The Child Maintenance and Enforcement Commission regularly publish information on the amount of child maintenance arrears outstanding at the end of each year as well as the overall growth in debt each year in Table 22 of the Child Support Agency Quarterly Summary of Statistics (QSS). This information is only available from April 1999.

The latest copy of the Quarterly Summary of Statistics is available in the House of Commons library or online at:

www.childmaintenance.org/publications/statistics.html

The information that you have requested on the amount of arrears accruing in each year is not included in this table and the Agency can only provide an estimate for each year from March 2007. The attached table sets out both the estimated amount of new child maintenance arrears accruing in each year and the estimated amount by which arrears have been reduced. Arrears can be reduced either through repayment or where information has been provided to allow the case to be reassessed and the amount of arrears subsequently restated.
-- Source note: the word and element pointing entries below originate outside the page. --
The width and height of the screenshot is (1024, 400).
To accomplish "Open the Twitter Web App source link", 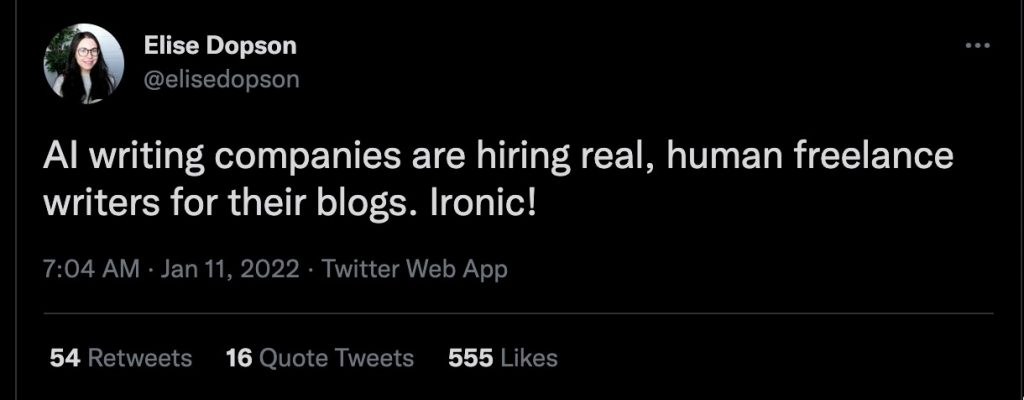I will click(x=414, y=269).
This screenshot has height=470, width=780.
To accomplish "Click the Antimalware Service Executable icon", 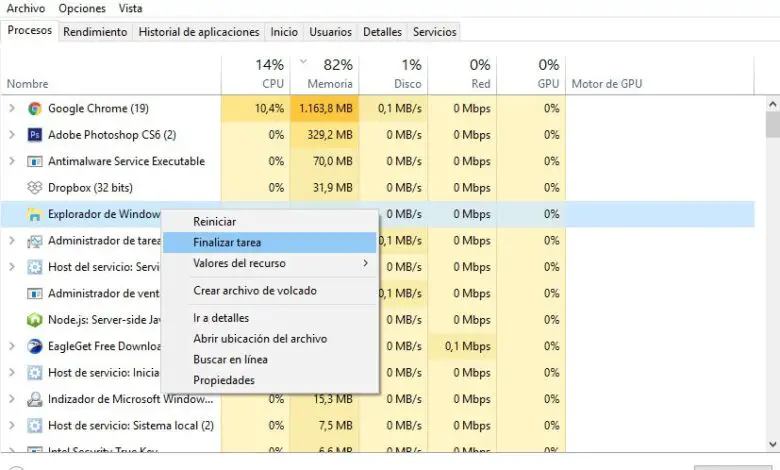I will [x=35, y=161].
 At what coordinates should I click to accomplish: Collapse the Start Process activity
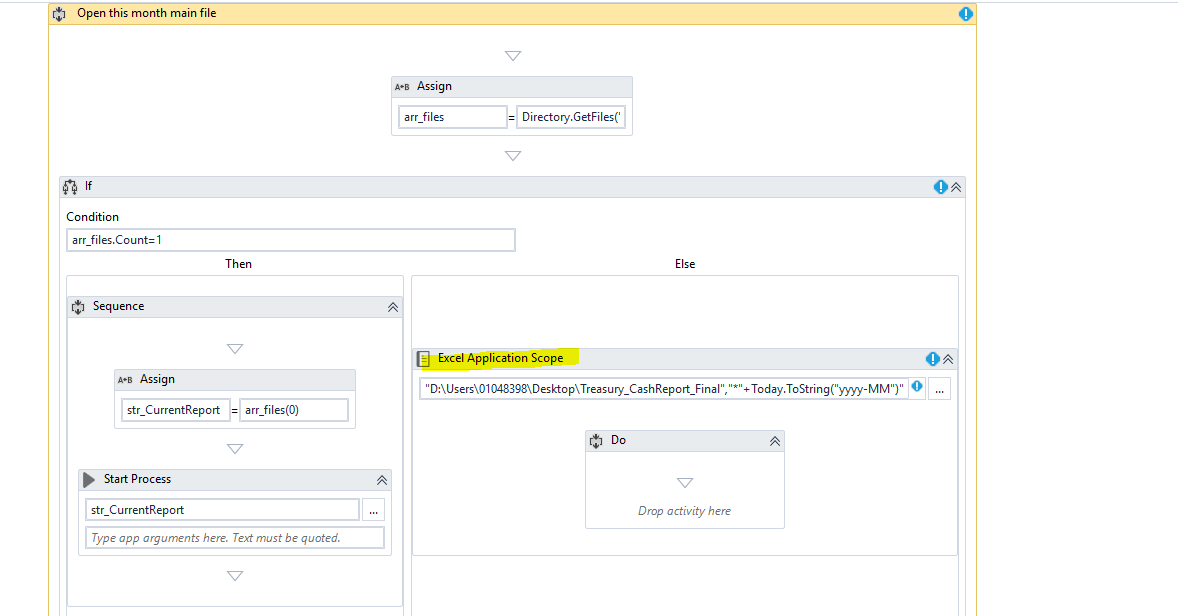click(382, 479)
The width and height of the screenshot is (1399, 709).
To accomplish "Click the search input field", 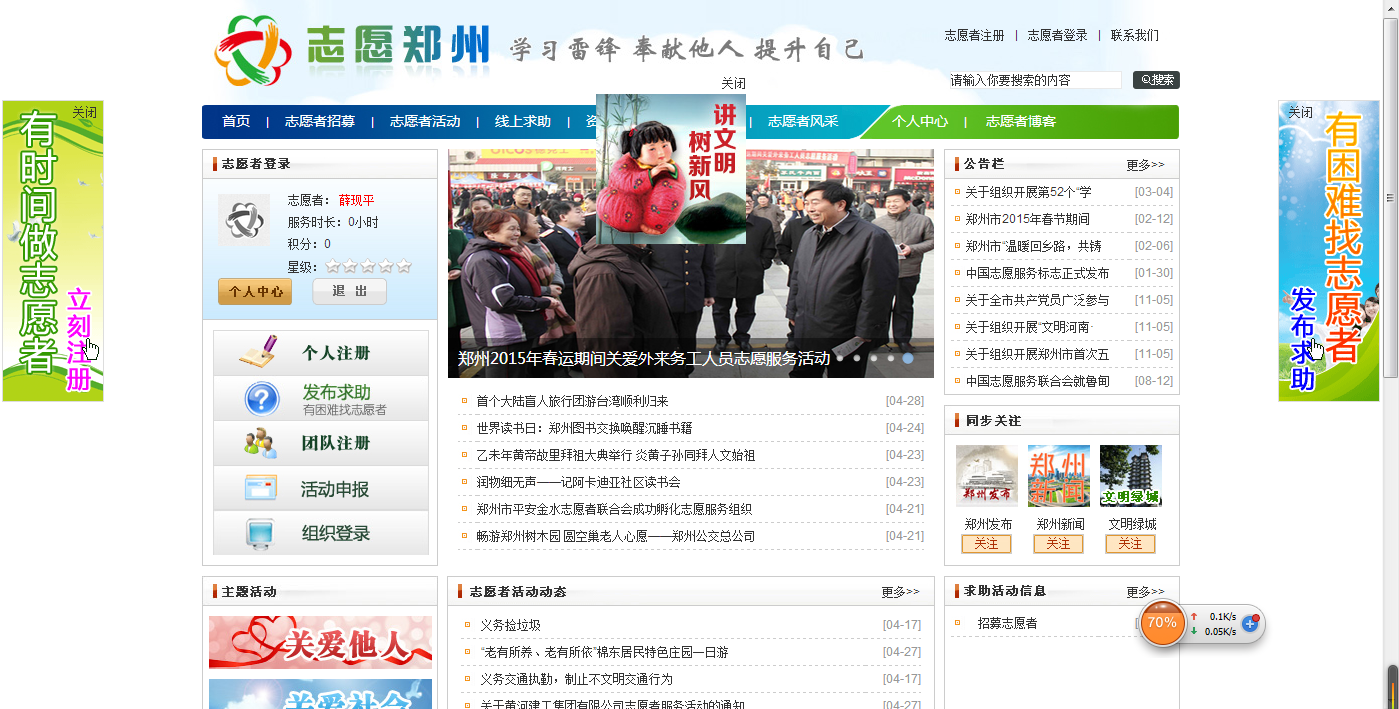I will point(1035,80).
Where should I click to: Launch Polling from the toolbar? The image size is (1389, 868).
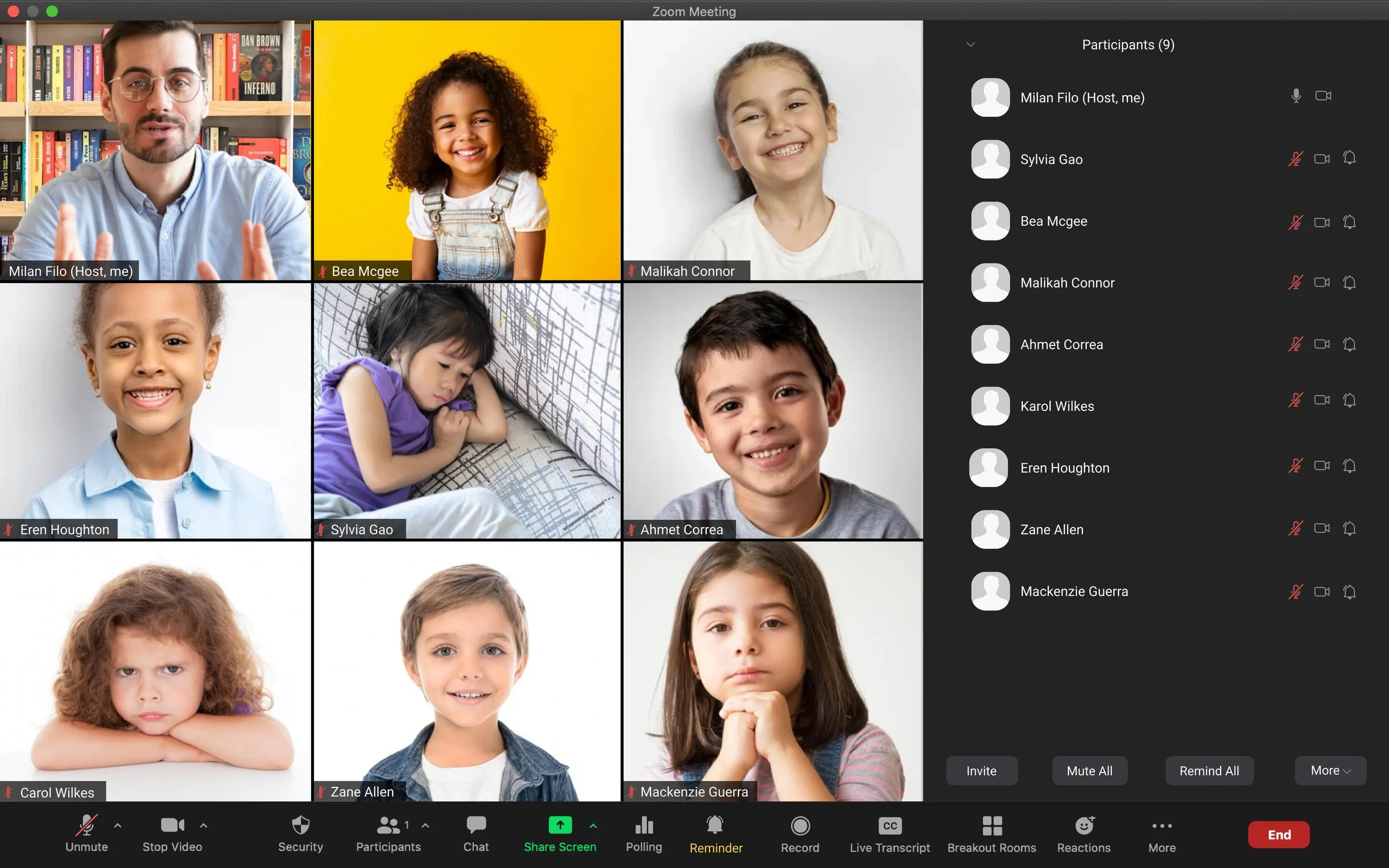coord(644,826)
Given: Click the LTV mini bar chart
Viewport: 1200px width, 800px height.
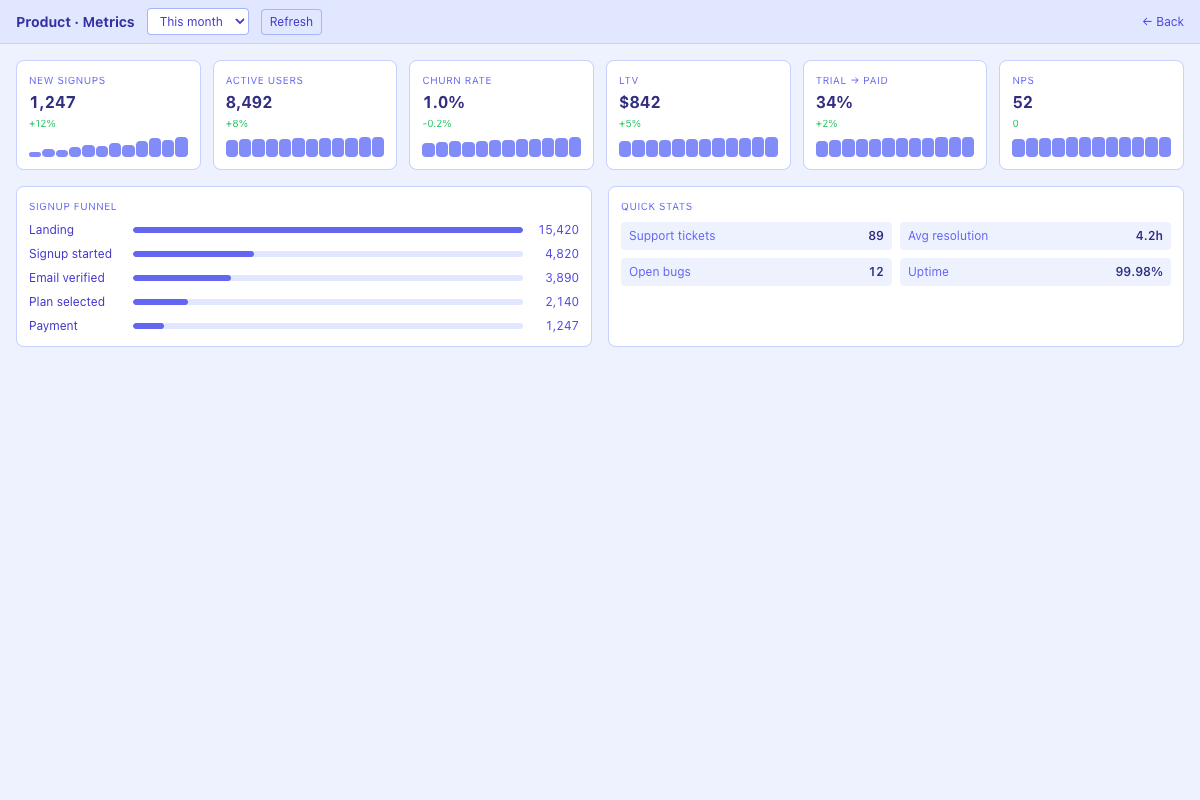Looking at the screenshot, I should point(697,147).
I hope you find this answer helpful.

Child Maintenance Arrears

March

2007

2008

2009

Arrears total (£ billion)

3.67

3.79

3.84

Arrears increase (£ million)

n/a

484

405

Arrears reduction (£ million)

n/a

-363

-362

Notes:

1. Movement in arrears components is based on an estimate from internal figures and is only available from March 2007, so only two years of information can be provided.

2. Arrears on each case have been calculated in the year to March 2007, March 2008 and March 2009. From this, each case has been classified as seeing an increase or a decrease in arrears across each year. The value of this increase or reduction has also been calculated.

3. This will only take into account the net arrears movement across the year and may miss some payments that have subsequently been cancelled out by further increases in debt within the year.

4. The figures for March 2009 are at the time of answering this question un-audited internal figures and are subject to revision which will be published in the CSA Annual Report and Accounts for 2008-09.